Cyberattack Grounds Planes In Poland
itwbennett writes: While the alleged hacking of in-flight systems has been much discussed recently, "there are many more areas of vulnerability to address in the aviation industry," says Tim Erlin of security firm Tripwire. "Like most industries today, aviation relies on a wide variety of interconnected systems, from air traffic control to reservations systems." Case in point: LOT Polish Airlines was forced to cancel 10 flights scheduled to depart from Warsaw's Chopin airport on Sunday after hackers attacked its ground computer systems.
No more general purpose computers for the public! Appliances are enough for the ordinary citizens. We also need a programmers' register so that anyone developing software may be audited at any moment. Possession of programming tools without authorization must be punished with a 10 years sentence at a minimum. No debate.

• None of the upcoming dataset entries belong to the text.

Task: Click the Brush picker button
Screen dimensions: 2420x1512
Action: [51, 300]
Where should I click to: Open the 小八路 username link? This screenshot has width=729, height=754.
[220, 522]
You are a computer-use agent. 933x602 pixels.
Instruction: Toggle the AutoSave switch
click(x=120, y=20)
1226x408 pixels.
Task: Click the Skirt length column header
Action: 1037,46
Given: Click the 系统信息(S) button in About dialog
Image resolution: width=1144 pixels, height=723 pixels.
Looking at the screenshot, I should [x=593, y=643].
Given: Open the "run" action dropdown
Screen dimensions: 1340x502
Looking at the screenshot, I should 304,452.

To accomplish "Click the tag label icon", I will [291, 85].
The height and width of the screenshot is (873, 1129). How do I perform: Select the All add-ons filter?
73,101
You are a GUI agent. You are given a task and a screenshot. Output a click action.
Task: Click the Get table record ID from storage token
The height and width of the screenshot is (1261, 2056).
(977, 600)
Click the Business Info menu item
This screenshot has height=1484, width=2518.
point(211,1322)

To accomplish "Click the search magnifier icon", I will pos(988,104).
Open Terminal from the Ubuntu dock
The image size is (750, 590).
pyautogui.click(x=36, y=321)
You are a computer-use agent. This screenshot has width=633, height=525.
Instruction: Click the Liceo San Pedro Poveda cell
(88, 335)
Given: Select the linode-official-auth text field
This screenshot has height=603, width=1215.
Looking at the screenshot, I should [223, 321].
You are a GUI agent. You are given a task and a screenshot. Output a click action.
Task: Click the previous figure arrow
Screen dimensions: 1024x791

>> Cyberattack Grounds Planes In Poland
I'm old enough to have skimmed that as: "Cyberattack Grounds Poland's Plane"
probably should declare war on terrorism or just fire the guy who tripped over the switch's power cord, causing network loss... yes this statement has the same veracity without details.
Based on rumours so far it seems that:
- the attack was not infiltration but DDoS,
- it prevented transmitting flight plans to European authorities,
- without submitting flight plan it is not allowed to take off on formal basis. Nothing technical.
Still unclear on which part of the system got knocked out, as we would suppose some good dedicated link for submitting of flight plan information from airline.